Pouco antes de começar efetivamente os trabalhos na Recherche, Proust ainda participou da tradução de duas obras do crítico de arte, escritor e poeta inglês John Ruskin, A bíblia de Amiens, publicada na França em 1904, e Sésamo e flor-de-lis, publicada em 1906. O trabalho nas obras e o entusiasmo de Proust em relação ao autor inglês é decisivo no desenvolvimento de alguns conceitos artísticos trabalhados em Em busca do tempo perdido.

Mas que é de Em busca do tempo perdido?

A obra é circular e o narrador planeja, ao final da mesma, escrever a obra que acaba de concluir, apresentando o plano daquilo que realizou. Quer dizer, no fundo o autor apenas está começando a escrever o romance que o leitor acaba de ler. Em uma visita ao salão da nova e surpreendente princesa de Guermantes, ao qual só vai por mais uma vez não conseguir começar a escritura da obra – se não nasci para a arte, não vou abrir mão da vida, pelo menos, ainda que enfadonha –, o narrador tem uma grande epifania e descobre como as coisas devem ser ditas e volta pra casa pra viver na solidão e reconstruir sua vida. E seu romance é, ao mesmo tempo, a história de uma vida individual, e um grande romance societário de arcabouço semelhante ao de A comédia humana, de Balzac, ainda que bem mais concentrado, e fundamentado sobre um único personagem, que poderia se chamar Marcel.
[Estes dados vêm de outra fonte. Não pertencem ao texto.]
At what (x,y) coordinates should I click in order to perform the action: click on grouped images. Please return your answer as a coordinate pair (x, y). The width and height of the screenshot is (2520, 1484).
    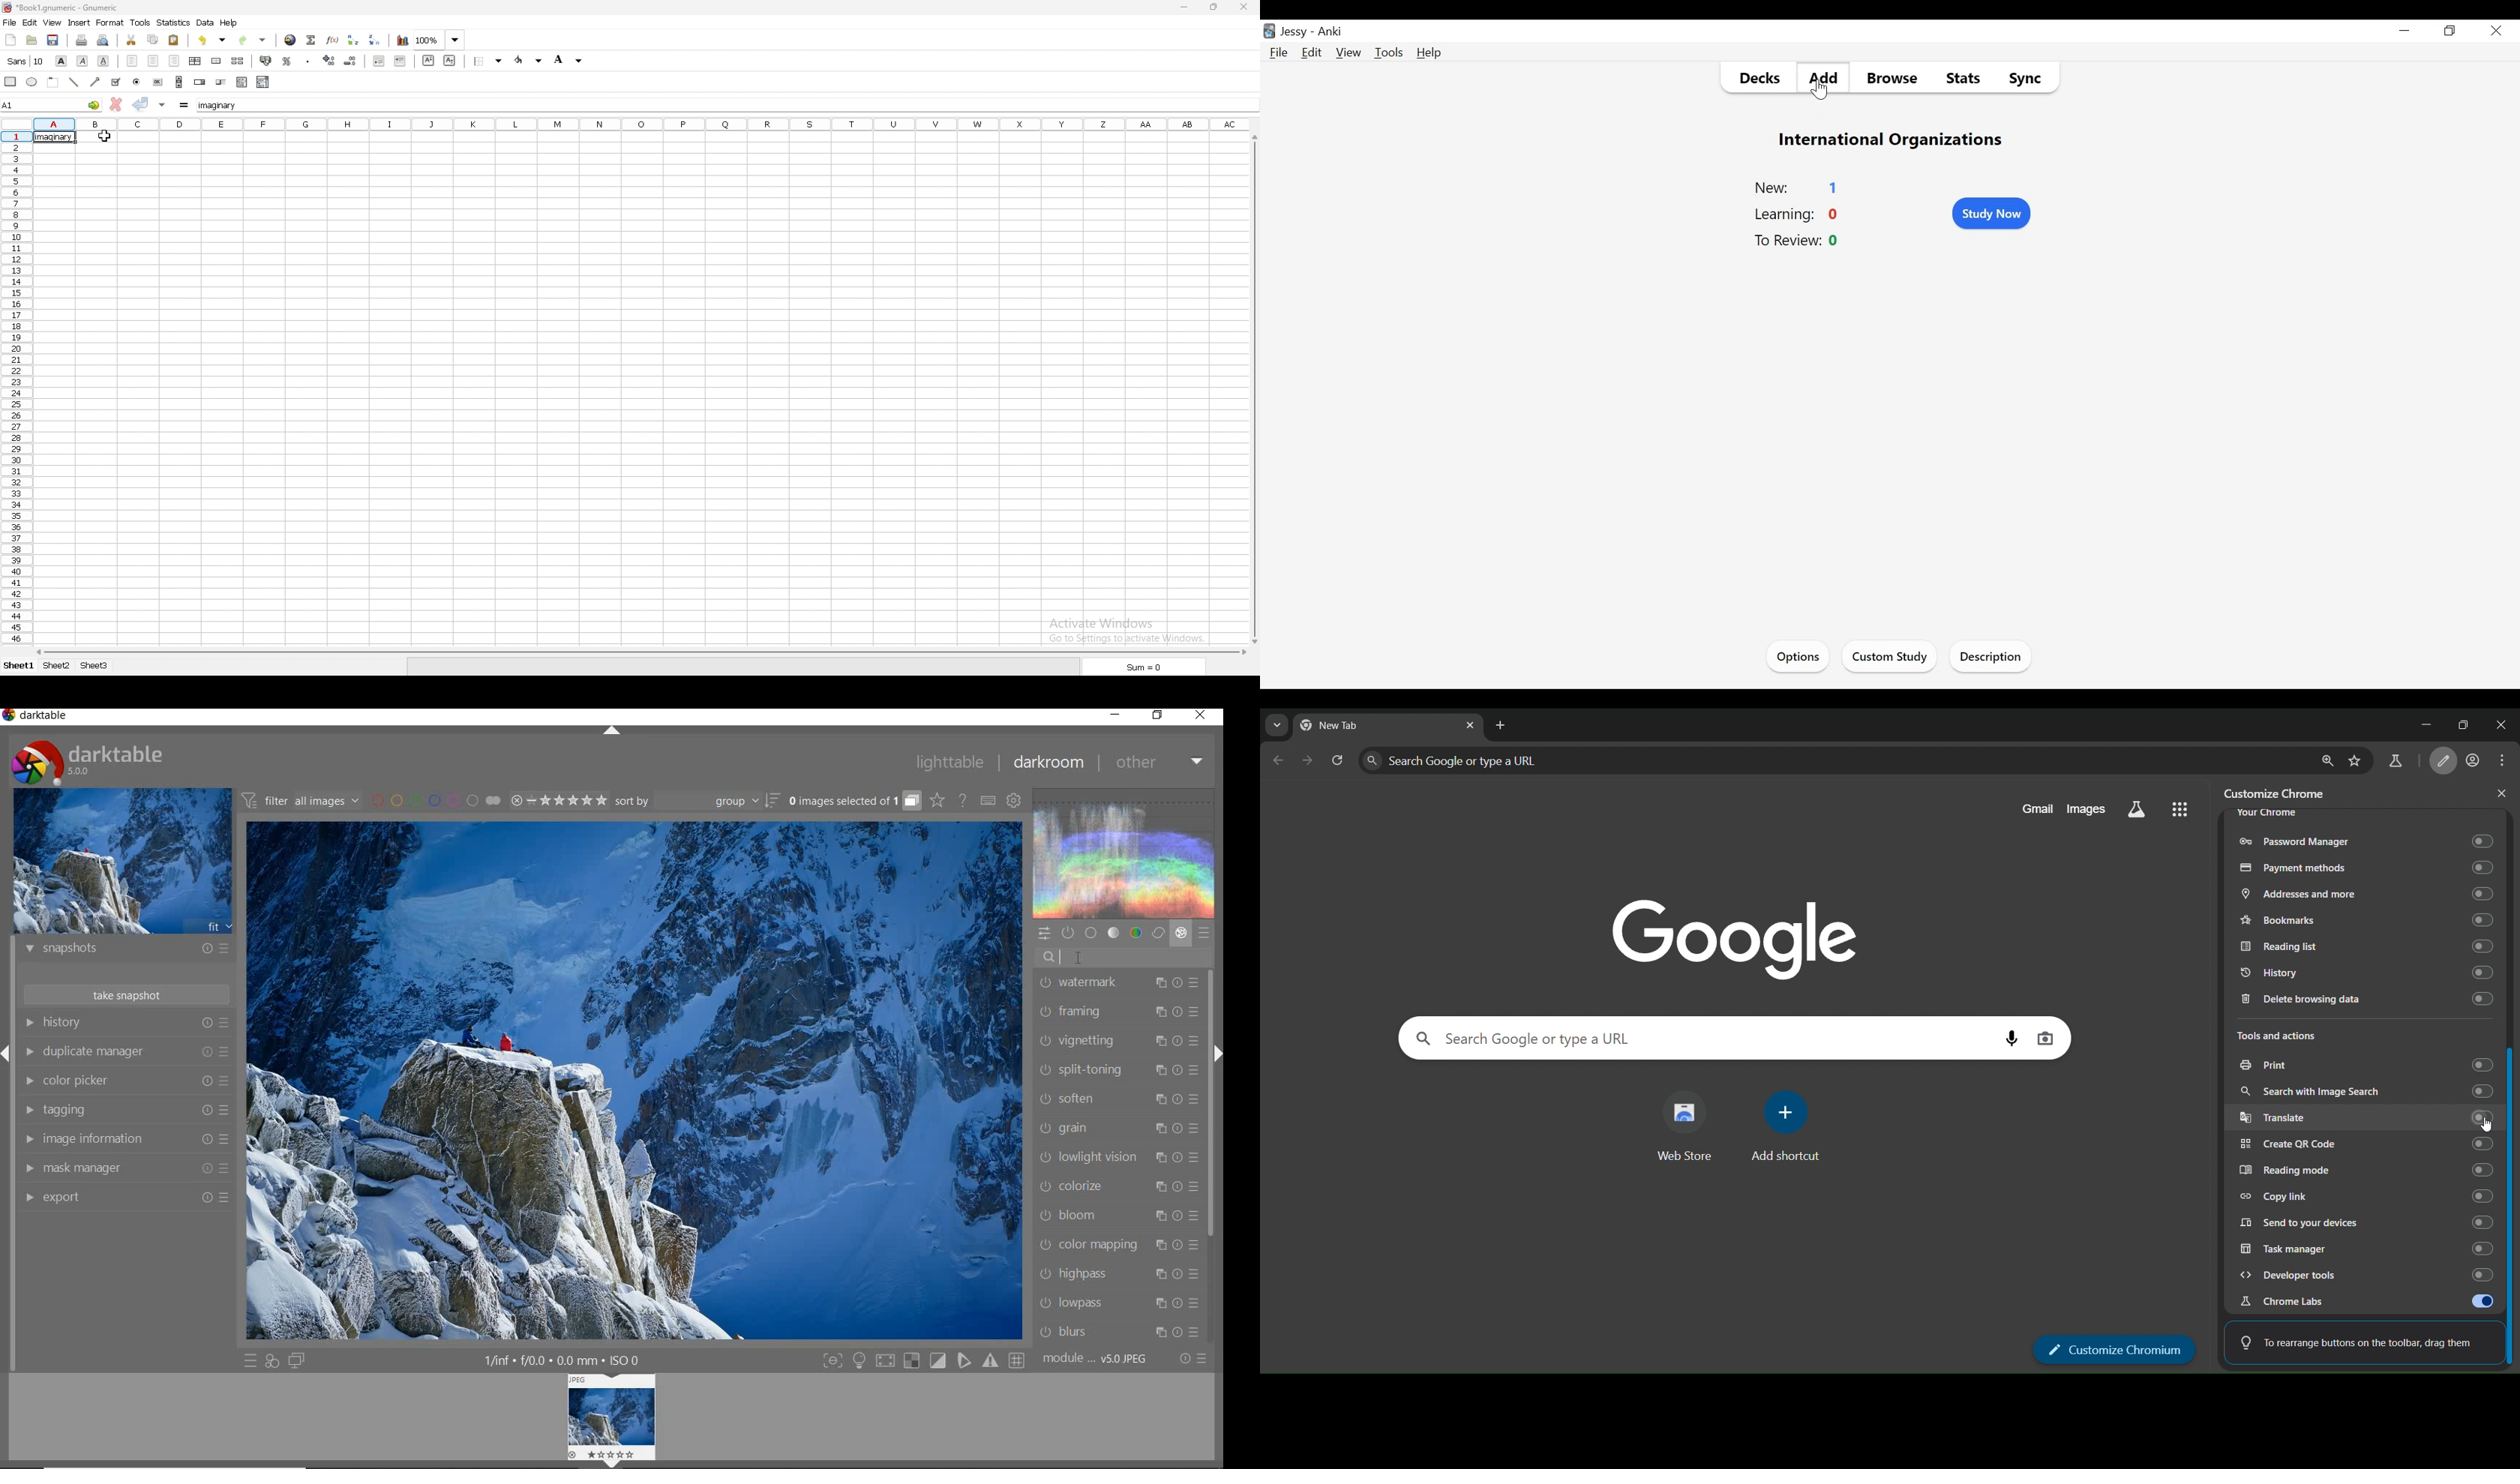
    Looking at the image, I should click on (854, 800).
Gide nem leu o livro levado à Gallimard, convencido de que o autor era apenas mais um dândi

Ele caracteriza-se pela complexidade de planos temporais paralelos, pelas nuances de luz e sombra projetadas sobre o narrado. São círculos concêntricos de narrativas e personagens incontáveis, abandonados agora para voltar a ser retomados centenas de páginas adiante, revelando sempre novos e surpreendentes aspectos de sua personalidade. O universo das figuras é tão vasto que a edição da Recherche feita pela Plêiade entre 1987-1989 traz um índice de personagens com mais de 120 páginas.

Realidade e ficção

Muitas das personagens de Proust são baseadas em figuras reais, que viveram na época em que o autor frequentava assiduamente os salões de Paris.